In my last article, I showed an example of a Spark Streaming application for ingesting application log files.

Today, I am going to cover off an overview of DStreams in Spark Streaming. In subsequent articles, we’ll really look in detail at some of the main Spark Streaming concepts.

We can source data from loads of sources in Apache Spark. That could be from a local drive; from HDFS / S3; a Kafka Stream; Flume; Kinesis and plenty more.

Spark then uses a concept of micro batching. You set a time window (e.g. 10 seconds) and Spark will batch together all the records it received in that time window and process them together.

Your data will now be in a Discretized Stream (or DStream for short). The DStream is a high level abstraction of a sequence of RDDs.

In the below, you can see a DStream example. Each micro batched record set produces an RDD. So, each RDD represents a particular time window (the time window you configure in your script).
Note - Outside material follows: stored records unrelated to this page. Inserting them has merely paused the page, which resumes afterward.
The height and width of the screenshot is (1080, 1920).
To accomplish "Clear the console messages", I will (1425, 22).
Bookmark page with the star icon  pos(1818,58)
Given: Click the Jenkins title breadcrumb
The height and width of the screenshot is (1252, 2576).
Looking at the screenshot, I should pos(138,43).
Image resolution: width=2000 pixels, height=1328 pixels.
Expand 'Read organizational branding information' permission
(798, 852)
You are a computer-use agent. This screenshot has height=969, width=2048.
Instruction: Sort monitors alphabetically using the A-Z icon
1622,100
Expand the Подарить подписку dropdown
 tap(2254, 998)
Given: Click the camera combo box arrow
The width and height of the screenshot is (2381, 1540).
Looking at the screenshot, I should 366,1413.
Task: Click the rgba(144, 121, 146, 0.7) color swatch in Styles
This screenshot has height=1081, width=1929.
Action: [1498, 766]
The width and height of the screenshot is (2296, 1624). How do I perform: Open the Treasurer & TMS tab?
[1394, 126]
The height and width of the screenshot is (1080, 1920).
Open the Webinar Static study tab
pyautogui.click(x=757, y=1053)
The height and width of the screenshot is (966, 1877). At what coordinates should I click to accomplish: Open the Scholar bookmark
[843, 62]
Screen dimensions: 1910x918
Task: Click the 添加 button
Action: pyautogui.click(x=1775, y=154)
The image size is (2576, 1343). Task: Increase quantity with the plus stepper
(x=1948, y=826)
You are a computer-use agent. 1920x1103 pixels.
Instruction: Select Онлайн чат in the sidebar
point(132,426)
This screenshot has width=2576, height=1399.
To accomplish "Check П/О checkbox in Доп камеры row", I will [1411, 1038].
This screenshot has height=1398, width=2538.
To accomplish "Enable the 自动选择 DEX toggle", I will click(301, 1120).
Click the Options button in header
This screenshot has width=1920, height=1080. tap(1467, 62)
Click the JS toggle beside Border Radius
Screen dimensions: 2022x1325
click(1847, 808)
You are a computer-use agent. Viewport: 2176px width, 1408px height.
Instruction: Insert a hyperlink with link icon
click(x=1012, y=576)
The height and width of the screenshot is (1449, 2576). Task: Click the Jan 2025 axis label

RDD1 (time 0 to 1) — RDD2 (time 1 to 2) — RDD3 (time 3 to 4)

Operations on the DStream are operations on the underlying RDDs. We use a higher level API to interact with the DStream to make the management of all these RDDs that bit easier.

Give us an example?

Sure. In my previous post about the log monitoring script, I ingested text data into a stream. Let’s say we have the below files, with their modified times.

file1.log08:00
file2.log08:01
file3.log08:02
file4.log08:03
file5.log08:04

If I set my time window to be 2 minutes, I would have 3 RDDs in my DStream:

RDD1:
File1.log + File2.log
RDD2:
File3.log + File4.log
RDD3:
File5.log

Okay, but how do those get picked up?

Spark Streaming monitors the directory path you provide it with. Which can be either a full directory path or it can use glob & wildcard characters to match a particular pattern.

You apply a schema to the files on ingestion, so it’s important that they follow a consistent data format – avoiding any pesky errors.

The modification time of a file is what determines whether it is part of your time window or not. This poses us an issue. When logs are written, they’re written at the beginning of the job & appended until the end of the job. The modification time of the file is set to be the beginning of the job (when it’s first written). So the fact that its contents change; but it’s modification time does not, means that it will not be reprocessed – updates, will be ignored.

There is a workaround for this. We should write our log files to an un-monitored directory. Once they’ve completed writing, we should move them to the directory that Spark is monitoring.

That is easier said than done – as there isn’t really a mechanism to check if the file is still being written. My approach is to use try and except mechanisms, in conjunction with traceback to write logs & then move them to the streaming monitor directory.